Frank Schönheit - Sun Microsystems Germany <[EMAIL PROTECTED]> writes:

> (What I intended to say was: what I've learned during reading zillions
> of line of code inherited from others is that patterns which are
> obscured from plain sight are hard to maintain, and thus prone to
> introducing errors. While using cool language features is, well, cool,
> its usefulness sometimes decreases over time, when it comes to
> maintaining the code. KISS. But hey, I'm digressing.)
> 
Generally, true. But aren't we c++ programmers accustomed to an
unprecedented level of obscureness, anyway (at least compared to, say,
a Java coder)? ;-)

So, in this case, about the only change that will break things with
this idiom (and doesn't trigger a compiler error) is that someone
implements method a() or b() in Interface:

struct Interface
{
- virtual void a() = 0;
+ virtual void a() {}
- virtual void b() = 0;
+ virtual void b() {}
};

struct DerivedInterface : public Interface
{
 virtual void c() = 0;
};

struct InterfaceHelper : public virtual Interface
{
 virtual void a();
 virtual void b();
};

struct DerivedInterfaceImplementation : 
   public virtual DerivedInterface,
   protected InterfaceHelper
{
 virtual c();
};

and expects that those are called in DerivedInterfaceImplementation,
instead of the overrides from InterfaceHelper. 
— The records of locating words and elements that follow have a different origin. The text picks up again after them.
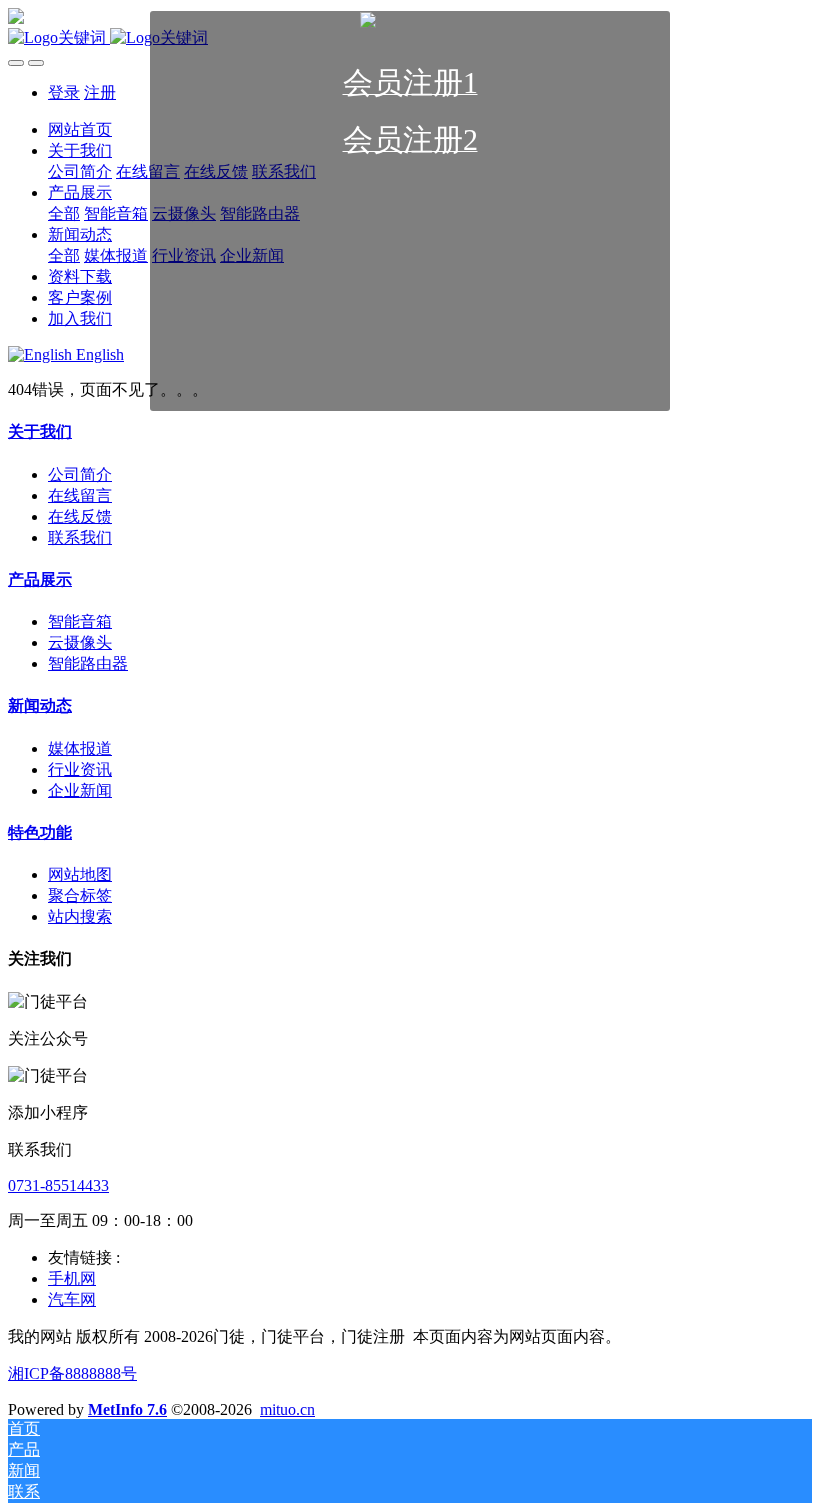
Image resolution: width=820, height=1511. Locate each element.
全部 (64, 213)
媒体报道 (80, 748)
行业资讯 (80, 769)
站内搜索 (80, 916)
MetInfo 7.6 (127, 1409)
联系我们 (80, 537)
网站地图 (80, 874)
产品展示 (40, 579)
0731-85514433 (58, 1185)
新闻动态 (40, 705)
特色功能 (40, 832)
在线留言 (80, 495)
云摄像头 (80, 642)
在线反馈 (80, 516)
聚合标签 (80, 895)
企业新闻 (80, 790)
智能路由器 (88, 663)
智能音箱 (80, 621)
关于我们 (40, 431)
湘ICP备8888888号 (72, 1373)
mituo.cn (287, 1409)
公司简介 (80, 474)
Admittedly, this language feature _is_ dangerous when using multiple,
virtual inheritance with concrete classes (instead of interfaces, as
in my idiom), because then, figuring out by hand which method wins can
get quite involved. But I don't think we do that now, and we certainly
shouldn't do that for new code (since there are far more pitfalls with
that than this one).

Cheers,

-- 

Thorsten

If you're not failing some of the time, you're not trying hard enough.